■ Exercise directions ■
From the line that includes "This screenshot has width=1054, height=570." to the last line of the records, inclusive, repeat each line exactly.

Collected data:
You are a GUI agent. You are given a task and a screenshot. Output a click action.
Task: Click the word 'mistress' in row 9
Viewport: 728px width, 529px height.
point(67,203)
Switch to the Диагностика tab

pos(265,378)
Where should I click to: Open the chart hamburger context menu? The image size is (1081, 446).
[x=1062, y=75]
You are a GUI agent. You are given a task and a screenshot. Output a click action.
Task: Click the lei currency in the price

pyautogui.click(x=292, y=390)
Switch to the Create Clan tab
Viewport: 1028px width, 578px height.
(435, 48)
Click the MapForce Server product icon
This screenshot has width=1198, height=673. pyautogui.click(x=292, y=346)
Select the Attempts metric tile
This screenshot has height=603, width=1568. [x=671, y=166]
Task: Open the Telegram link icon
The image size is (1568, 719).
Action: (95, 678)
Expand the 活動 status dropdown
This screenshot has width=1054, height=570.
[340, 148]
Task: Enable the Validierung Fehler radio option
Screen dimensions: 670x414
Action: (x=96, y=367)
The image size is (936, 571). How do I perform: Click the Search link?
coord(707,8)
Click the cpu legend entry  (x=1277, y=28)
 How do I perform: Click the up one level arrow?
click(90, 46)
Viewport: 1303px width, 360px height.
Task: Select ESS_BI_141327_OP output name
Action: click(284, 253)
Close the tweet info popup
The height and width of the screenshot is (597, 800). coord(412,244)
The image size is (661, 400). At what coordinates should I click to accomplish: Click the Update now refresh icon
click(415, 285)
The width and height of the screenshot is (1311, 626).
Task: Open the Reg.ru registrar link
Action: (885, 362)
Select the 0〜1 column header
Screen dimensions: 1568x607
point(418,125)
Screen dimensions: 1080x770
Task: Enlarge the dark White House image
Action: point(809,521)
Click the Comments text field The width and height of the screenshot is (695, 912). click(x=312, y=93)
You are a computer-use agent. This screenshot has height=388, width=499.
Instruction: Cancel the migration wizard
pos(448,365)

■ Problem solution ■
This screenshot has width=1054, height=570.
[340, 148]
Task: Enable the Validierung Fehler radio option
Screen dimensions: 670x414
Action: (x=96, y=367)
The image size is (936, 571). How do I perform: Click the Search link?
coord(707,8)
Click the cpu legend entry  (x=1277, y=28)
 How do I perform: Click the up one level arrow?
click(90, 46)
Viewport: 1303px width, 360px height.
Task: Select ESS_BI_141327_OP output name
Action: click(284, 253)
Close the tweet info popup
The height and width of the screenshot is (597, 800). coord(412,244)
The image size is (661, 400). At what coordinates should I click to accomplish: Click the Update now refresh icon
click(415, 285)
The width and height of the screenshot is (1311, 626).
Task: Open the Reg.ru registrar link
Action: (885, 362)
Select the 0〜1 column header
Screen dimensions: 1568x607
point(418,125)
Screen dimensions: 1080x770
Task: Enlarge the dark White House image
Action: point(809,521)
Click the Comments text field The width and height of the screenshot is (695, 912). click(x=312, y=93)
You are a computer-use agent. This screenshot has height=388, width=499.
Instruction: Cancel the migration wizard
pos(448,365)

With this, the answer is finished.